* _Exercise aim_
Count the lines below that hold the word "computer" and say how many, with no other text.

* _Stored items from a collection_
━━━━━━━━━━━━━━━━━━━━

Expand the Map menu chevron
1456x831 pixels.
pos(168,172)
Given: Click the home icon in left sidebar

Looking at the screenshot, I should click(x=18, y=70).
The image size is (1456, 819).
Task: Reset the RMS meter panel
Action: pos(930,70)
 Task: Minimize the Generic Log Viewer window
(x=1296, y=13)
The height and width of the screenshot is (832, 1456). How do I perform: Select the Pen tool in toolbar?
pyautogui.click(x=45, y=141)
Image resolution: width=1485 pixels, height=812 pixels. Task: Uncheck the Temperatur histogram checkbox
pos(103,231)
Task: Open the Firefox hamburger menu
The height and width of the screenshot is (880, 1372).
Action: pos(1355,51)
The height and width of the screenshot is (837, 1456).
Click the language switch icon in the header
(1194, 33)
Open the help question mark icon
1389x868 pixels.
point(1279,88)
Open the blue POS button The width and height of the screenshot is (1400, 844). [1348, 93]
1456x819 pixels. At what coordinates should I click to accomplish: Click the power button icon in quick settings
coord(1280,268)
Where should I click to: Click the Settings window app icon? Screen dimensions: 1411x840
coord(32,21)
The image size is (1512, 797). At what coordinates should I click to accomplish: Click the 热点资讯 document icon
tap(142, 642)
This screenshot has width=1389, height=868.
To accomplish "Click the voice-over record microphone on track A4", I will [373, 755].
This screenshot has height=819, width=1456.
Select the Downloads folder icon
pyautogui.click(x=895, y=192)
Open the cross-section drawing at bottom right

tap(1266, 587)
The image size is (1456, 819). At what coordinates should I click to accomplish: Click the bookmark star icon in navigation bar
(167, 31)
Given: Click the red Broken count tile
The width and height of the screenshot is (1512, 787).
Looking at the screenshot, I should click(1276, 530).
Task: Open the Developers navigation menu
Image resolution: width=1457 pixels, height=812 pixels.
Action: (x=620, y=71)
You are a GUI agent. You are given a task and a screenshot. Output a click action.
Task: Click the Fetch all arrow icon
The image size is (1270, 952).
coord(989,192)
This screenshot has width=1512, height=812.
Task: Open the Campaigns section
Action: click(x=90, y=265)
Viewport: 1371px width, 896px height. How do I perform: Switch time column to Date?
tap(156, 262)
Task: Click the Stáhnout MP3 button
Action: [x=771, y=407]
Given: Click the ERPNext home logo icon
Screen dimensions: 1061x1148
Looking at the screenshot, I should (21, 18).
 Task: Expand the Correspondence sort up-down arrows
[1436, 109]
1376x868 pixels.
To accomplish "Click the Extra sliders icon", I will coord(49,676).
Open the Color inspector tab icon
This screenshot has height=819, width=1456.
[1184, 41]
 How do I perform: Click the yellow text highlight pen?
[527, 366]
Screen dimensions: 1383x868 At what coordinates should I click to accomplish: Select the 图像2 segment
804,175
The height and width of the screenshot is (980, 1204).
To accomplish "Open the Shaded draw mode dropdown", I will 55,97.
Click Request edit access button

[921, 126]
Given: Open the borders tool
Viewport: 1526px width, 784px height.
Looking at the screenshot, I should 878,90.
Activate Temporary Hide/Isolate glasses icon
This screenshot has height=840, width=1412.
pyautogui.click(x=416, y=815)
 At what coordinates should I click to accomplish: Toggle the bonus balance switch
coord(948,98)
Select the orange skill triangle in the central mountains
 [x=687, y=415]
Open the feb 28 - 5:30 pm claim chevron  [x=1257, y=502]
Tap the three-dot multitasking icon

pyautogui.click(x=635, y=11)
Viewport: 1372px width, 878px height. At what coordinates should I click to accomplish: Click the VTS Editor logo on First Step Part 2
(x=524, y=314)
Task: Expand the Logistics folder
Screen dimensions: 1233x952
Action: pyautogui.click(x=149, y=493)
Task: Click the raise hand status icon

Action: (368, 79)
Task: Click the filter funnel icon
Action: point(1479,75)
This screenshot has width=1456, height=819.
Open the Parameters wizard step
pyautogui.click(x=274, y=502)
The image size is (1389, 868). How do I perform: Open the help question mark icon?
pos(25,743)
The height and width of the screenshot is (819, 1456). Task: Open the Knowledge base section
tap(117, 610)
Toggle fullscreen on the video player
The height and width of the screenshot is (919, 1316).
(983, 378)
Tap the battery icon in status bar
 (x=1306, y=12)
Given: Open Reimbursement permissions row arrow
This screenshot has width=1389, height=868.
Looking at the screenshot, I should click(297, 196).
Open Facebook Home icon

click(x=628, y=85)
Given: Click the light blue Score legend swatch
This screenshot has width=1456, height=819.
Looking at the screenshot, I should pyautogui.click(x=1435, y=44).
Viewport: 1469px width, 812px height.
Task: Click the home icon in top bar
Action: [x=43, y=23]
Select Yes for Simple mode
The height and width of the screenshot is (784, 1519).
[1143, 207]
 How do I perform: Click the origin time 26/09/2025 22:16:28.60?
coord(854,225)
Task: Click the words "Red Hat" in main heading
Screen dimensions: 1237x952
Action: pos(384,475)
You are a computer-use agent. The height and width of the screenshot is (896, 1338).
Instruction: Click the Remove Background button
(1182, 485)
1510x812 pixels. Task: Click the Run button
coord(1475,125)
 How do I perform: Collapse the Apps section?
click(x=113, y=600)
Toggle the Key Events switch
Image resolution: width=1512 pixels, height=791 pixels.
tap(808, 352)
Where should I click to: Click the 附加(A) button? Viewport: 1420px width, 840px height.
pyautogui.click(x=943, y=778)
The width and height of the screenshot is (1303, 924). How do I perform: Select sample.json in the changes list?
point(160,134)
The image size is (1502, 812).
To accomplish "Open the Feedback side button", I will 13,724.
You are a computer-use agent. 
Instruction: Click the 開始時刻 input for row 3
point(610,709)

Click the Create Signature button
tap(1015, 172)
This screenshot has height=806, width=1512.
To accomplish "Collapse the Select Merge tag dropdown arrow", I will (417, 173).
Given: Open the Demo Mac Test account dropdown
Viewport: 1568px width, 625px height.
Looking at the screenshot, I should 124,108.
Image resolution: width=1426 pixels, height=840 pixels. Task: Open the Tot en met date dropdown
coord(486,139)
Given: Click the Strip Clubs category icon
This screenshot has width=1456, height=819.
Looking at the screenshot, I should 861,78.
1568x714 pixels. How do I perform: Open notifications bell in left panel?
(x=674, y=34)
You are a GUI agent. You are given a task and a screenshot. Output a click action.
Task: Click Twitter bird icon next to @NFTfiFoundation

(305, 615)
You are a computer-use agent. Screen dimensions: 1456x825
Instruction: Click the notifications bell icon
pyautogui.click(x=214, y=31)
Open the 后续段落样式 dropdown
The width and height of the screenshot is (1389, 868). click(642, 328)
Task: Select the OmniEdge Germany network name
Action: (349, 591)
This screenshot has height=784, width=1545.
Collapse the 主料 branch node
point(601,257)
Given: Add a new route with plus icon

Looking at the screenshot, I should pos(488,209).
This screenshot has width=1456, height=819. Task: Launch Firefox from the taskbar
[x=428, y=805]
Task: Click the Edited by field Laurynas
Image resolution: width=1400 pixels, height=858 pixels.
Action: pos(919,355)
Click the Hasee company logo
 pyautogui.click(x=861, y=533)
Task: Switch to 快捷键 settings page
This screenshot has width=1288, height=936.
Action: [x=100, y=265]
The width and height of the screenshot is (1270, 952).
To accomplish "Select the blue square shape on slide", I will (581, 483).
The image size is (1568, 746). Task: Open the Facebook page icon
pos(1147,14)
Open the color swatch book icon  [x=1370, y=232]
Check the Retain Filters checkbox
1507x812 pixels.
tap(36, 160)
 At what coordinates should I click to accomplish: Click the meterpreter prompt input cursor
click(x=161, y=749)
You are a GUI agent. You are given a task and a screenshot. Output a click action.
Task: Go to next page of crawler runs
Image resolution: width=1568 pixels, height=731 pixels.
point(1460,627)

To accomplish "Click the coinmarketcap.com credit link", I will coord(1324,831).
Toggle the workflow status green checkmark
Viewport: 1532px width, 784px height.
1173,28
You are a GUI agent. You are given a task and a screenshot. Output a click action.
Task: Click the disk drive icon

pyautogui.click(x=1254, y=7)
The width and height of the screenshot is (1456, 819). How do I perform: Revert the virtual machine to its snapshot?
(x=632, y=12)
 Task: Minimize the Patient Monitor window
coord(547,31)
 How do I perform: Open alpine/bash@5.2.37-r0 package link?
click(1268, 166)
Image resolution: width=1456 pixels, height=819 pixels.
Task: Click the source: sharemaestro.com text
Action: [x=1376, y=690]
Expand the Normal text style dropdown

━━━━━━━━━━━━━━━━━━━━

* _Finished exercise_
3